SOURCE RECORDS ::
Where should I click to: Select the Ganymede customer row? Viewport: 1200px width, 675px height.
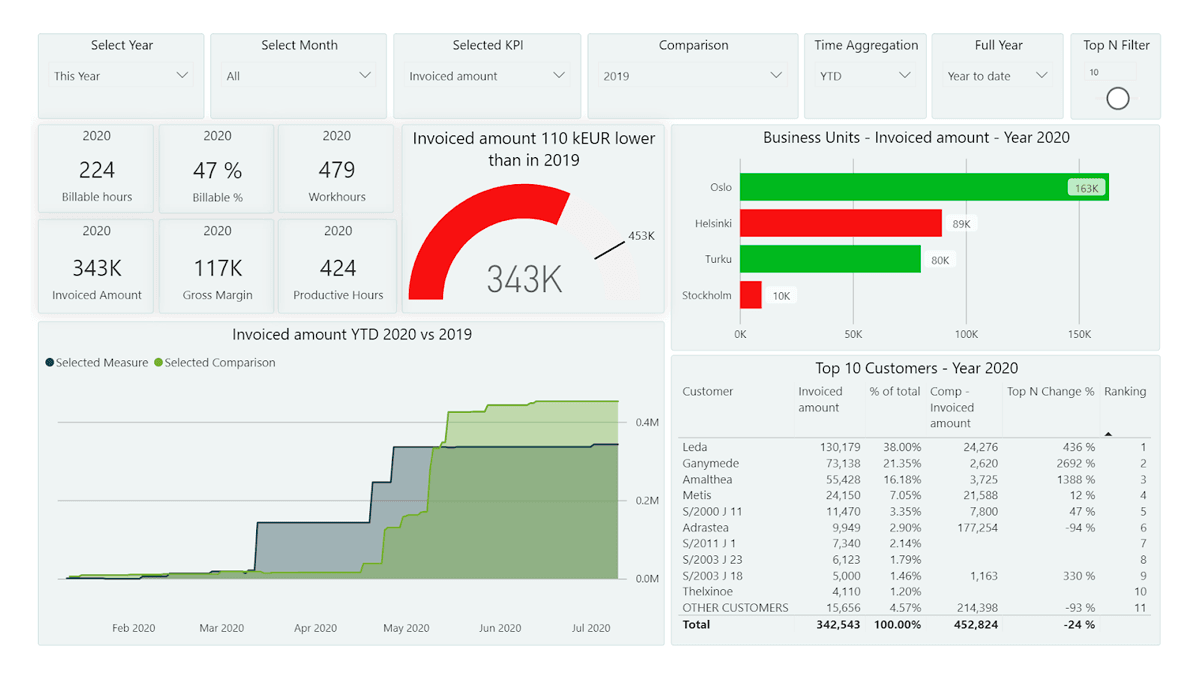pyautogui.click(x=710, y=463)
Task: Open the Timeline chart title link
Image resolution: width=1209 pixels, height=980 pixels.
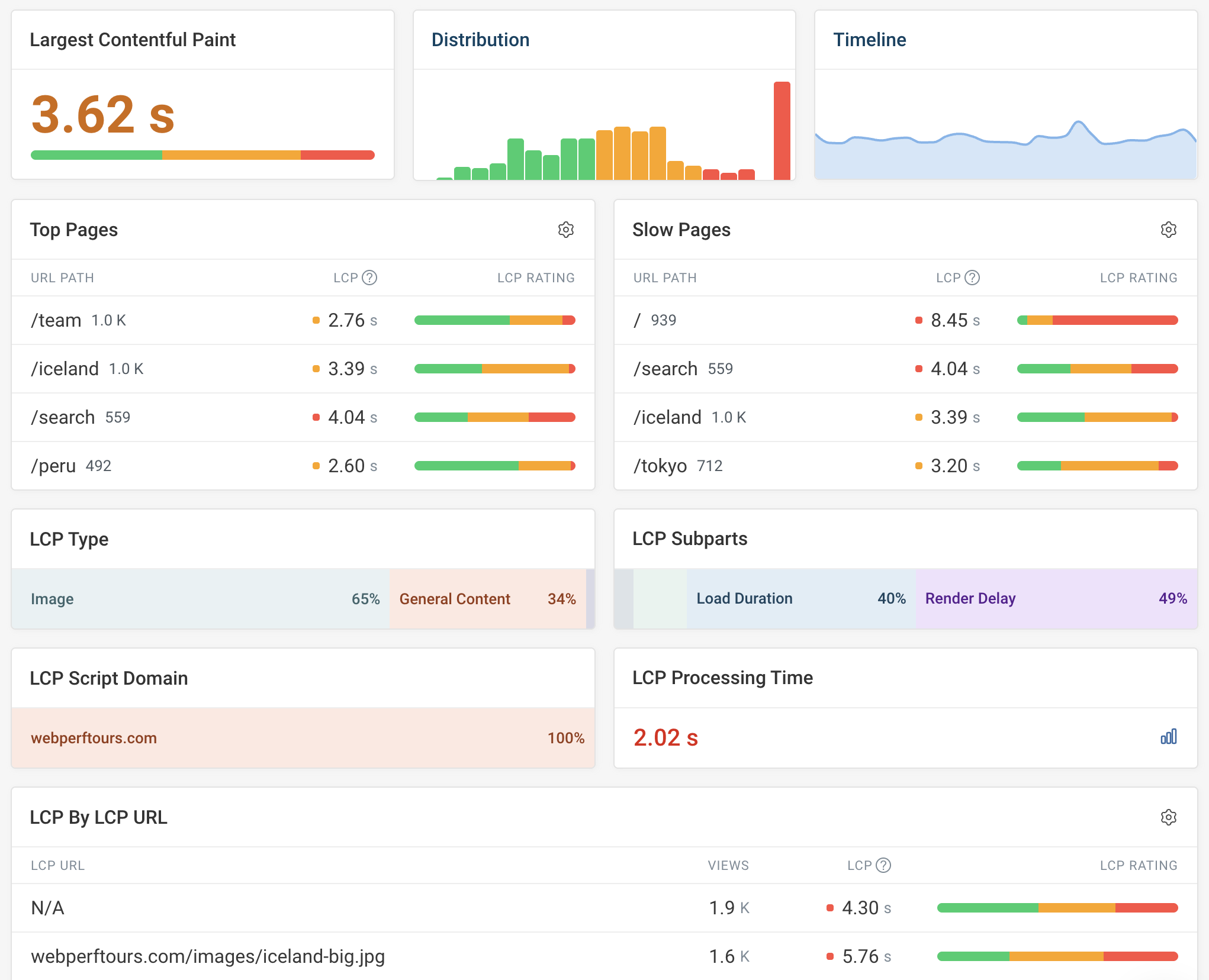Action: 869,40
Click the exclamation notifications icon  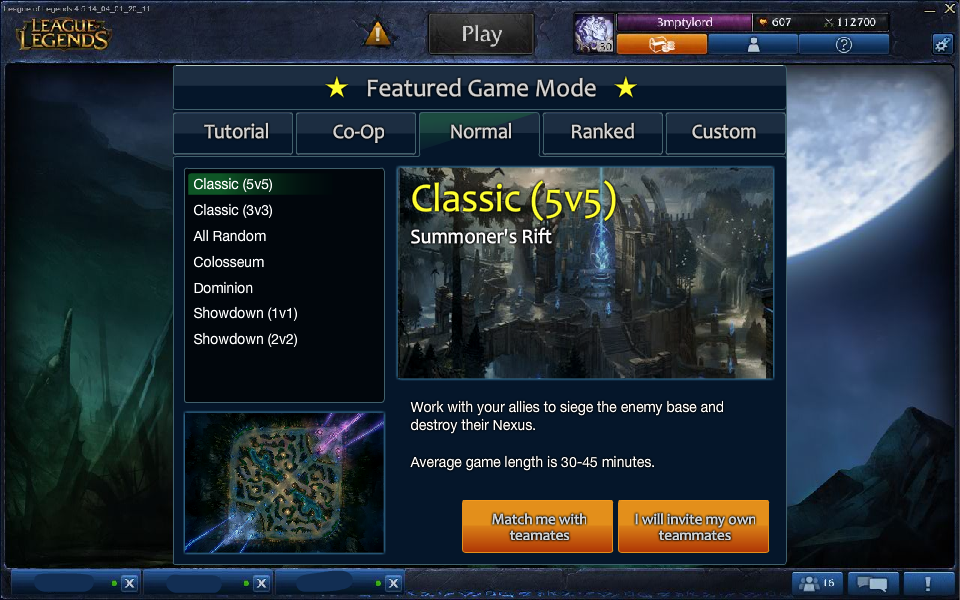point(928,583)
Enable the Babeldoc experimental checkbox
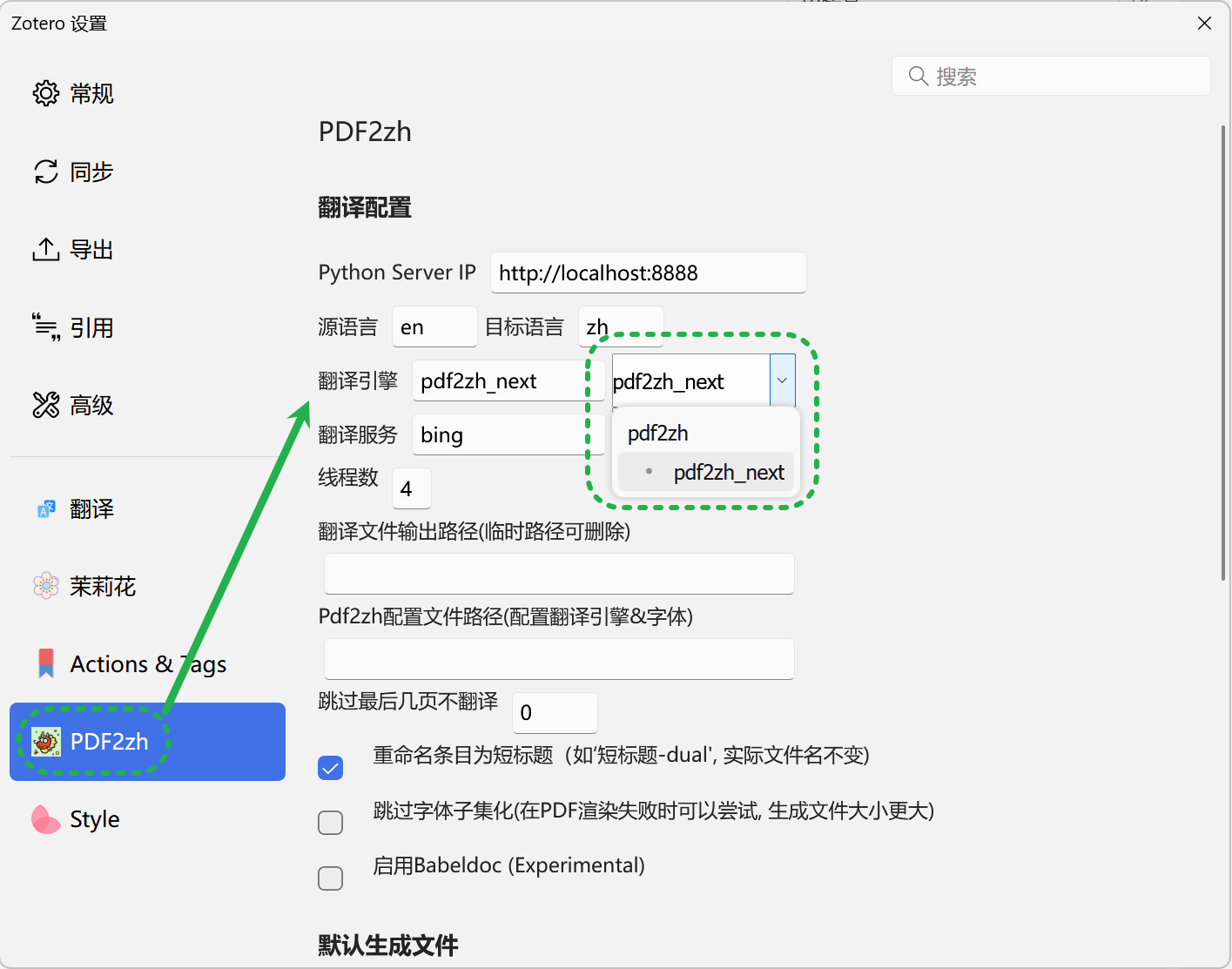Viewport: 1232px width, 969px height. coord(331,878)
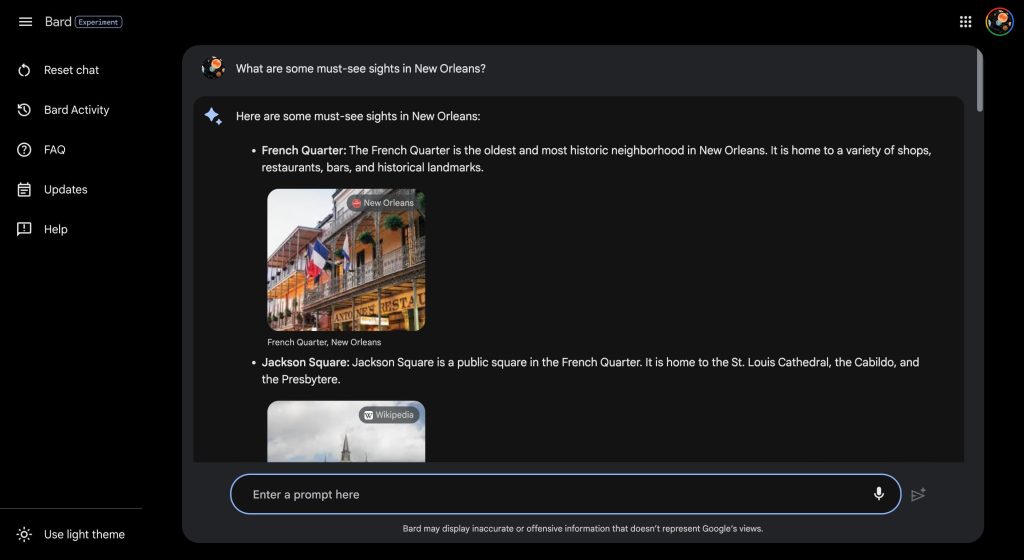Click the New Orleans source tag on photo
Image resolution: width=1024 pixels, height=560 pixels.
pos(382,203)
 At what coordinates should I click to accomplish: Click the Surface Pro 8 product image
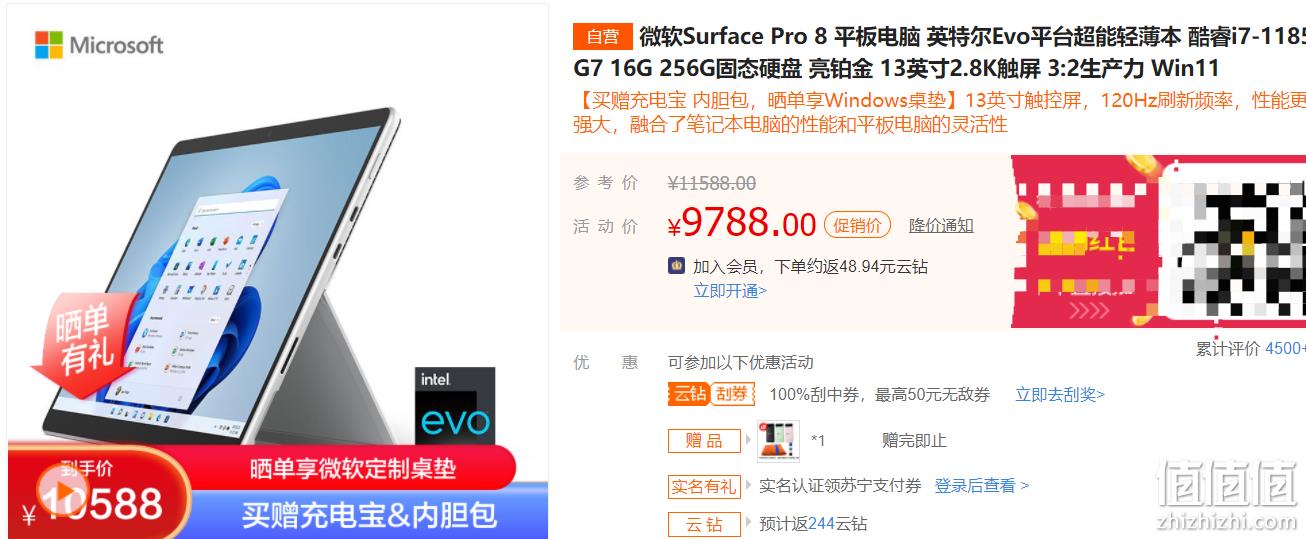pos(278,271)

SHORT PROBLEM :: Update the entries from the line containing "Enable the Babeldoc experimental checkbox" through the end of the entries, both included, by replacing "checkbox" with "toggle" and leaving everything else unchanged. Omit the pictures from your answer.

EXERCISE SOLUTION ::
Enable the Babeldoc experimental toggle
Viewport: 1232px width, 969px height. coord(331,878)
Click the New Orleans source tag on photo
Image resolution: width=1024 pixels, height=560 pixels.
pos(382,203)
 At what coordinates should I click to accomplish: Click the Surface Pro 8 product image
pos(278,271)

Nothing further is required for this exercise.